* _GIVEN TEXT_
____

Chilean politician (born 1969)

Claudia Andrea Nogueira Fernández (born 26 November 1969) is a Chilean politician who served as a member of the Chamber of Deputies.

== Early life and family ==
She was born on 26 November 1969 in Santiago. She is married to Gonzalo Cornejo and they have two children.

===Professional career===
She studied at Craighouse School in Santiago and at Colegio La Salle in Temuco. She pursued higher education at Gabriela Mistral University, where she studied Law, obtaining a Licentiate in Law and subsequently the professional title of lawyer granted by the Supreme Court of Chile on 12 May 1997.

Professionally, she served as a professor of Introduction to Law in the Journalism and Auditing programs at Andrés Bello National University. She also practiced law at the firm Piddo, Paniagua, Cornejo y Asociados.

In the social sphere, she has promoted initiatives aimed at empowering women, especially female heads of household, by creating training centers, workshops and other actions designed to improve the situation of vulnerable women in her district. She has shown similar concern for older adults and has expressed particular interest in improving early childhood education and nursery schools.

== Political career ==
At the age of 18, she participated in the founding of the Independent Democratic Union (UDI) and served as a university leader within the party, taking part in its social outreach activities.

From a young age, she has dedicated herself to social and political work, actively participating in municipal, parliamentary and presidential campaigns of her party.

Her public work has focused on a strong commitment to women—especially those in vulnerable situations—gender equity, the defense of life and family, older adults, public security, and children and adolescents.

She currently serves as Vice President of ParlAmericas, a network of national legislatures of the member states of the Organization of American States (OAS), which functions as an independent forum for parliamentarians of the Americas committed to cooperative political dialogue and participation in the inter-American system.

____

* _DATA SHOWN_
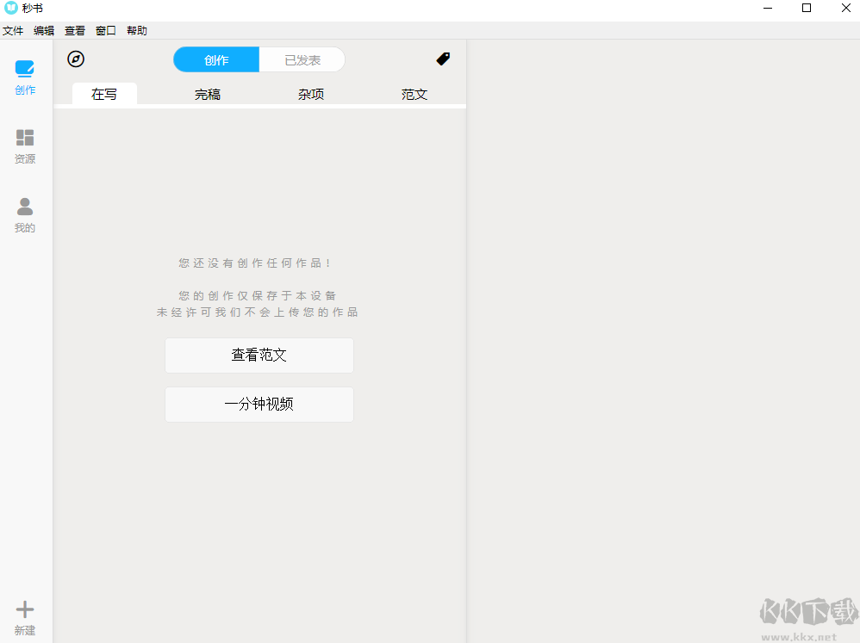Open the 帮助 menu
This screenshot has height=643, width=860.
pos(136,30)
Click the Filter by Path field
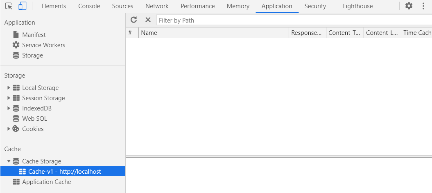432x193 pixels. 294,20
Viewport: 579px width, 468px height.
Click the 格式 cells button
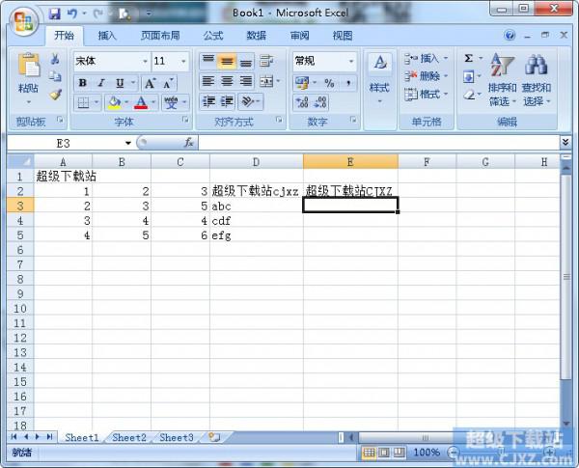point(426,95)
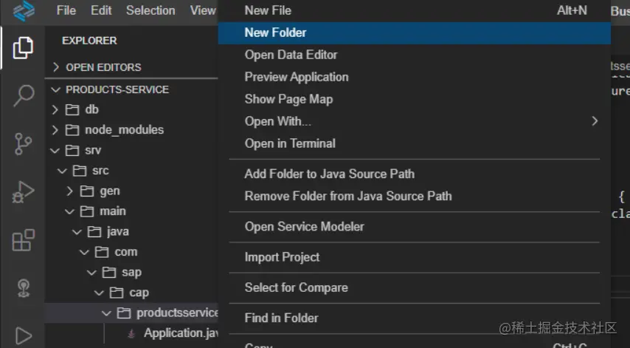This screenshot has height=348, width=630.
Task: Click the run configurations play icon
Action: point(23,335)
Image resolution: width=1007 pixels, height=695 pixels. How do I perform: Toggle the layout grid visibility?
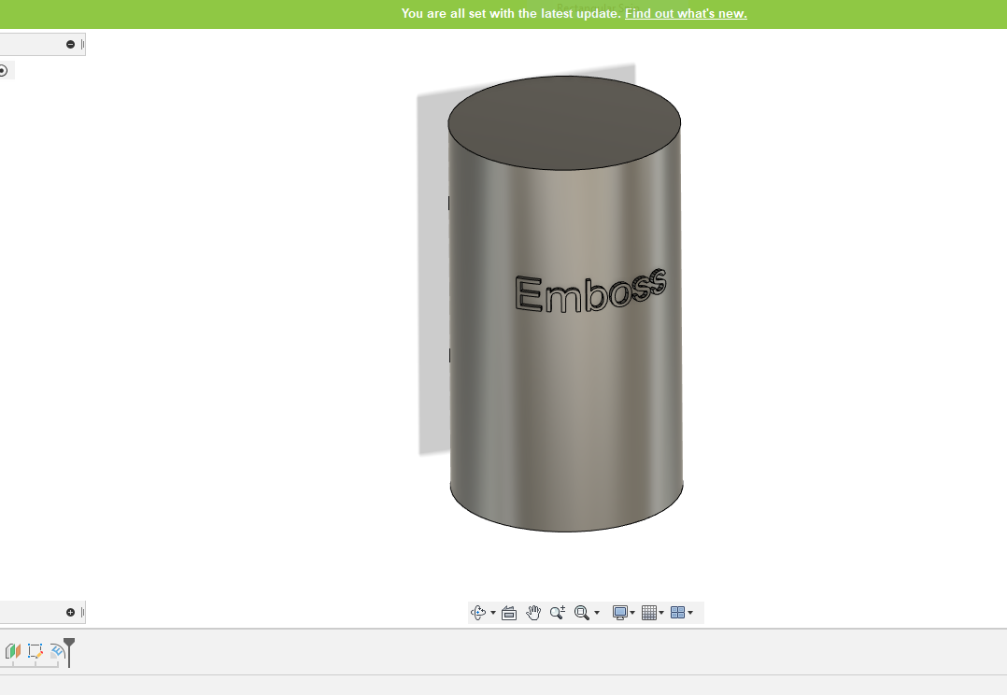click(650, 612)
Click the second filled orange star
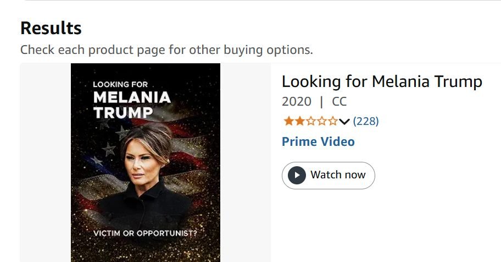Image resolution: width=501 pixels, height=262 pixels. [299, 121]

____

* _TASKS TO PERFORM_
1. According to the Claudia Nogueira biography, on what date did the Supreme Court of Chile grant her the professional title of lawyer?
2. Condense the paragraph of the Claudia Nogueira biography that begins "In the social sphere" into a short bulleted list that keeps its main facts.
3. From the Claudia Nogueira biography, reproduce word for word the part that opens with the words containing "Professionally, she served" and closes with "social outreach activities.".

* _ACTIVITY ANSWERS_
1. 12 May 1997.

2.
- Promoted initiatives to empower women, especially female heads of household
- Created training centers, workshops and other actions to improve the situation of vulnerable women in her district
- Showed similar concern for older adults
- Expressed particular interest in improving early childhood education and nursery schools

3.
Professionally, she served as a professor of Introduction to Law in the Journalism and Auditing programs at Andrés Bello National University. She also practiced law at the firm Piddo, Paniagua, Cornejo y Asociados.

In the social sphere, she has promoted initiatives aimed at empowering women, especially female heads of household, by creating training centers, workshops and other actions designed to improve the situation of vulnerable women in her district. She has shown similar concern for older adults and has expressed particular interest in improving early childhood education and nursery schools.

== Political career ==
At the age of 18, she participated in the founding of the Independent Democratic Union (UDI) and served as a university leader within the party, taking part in its social outreach activities.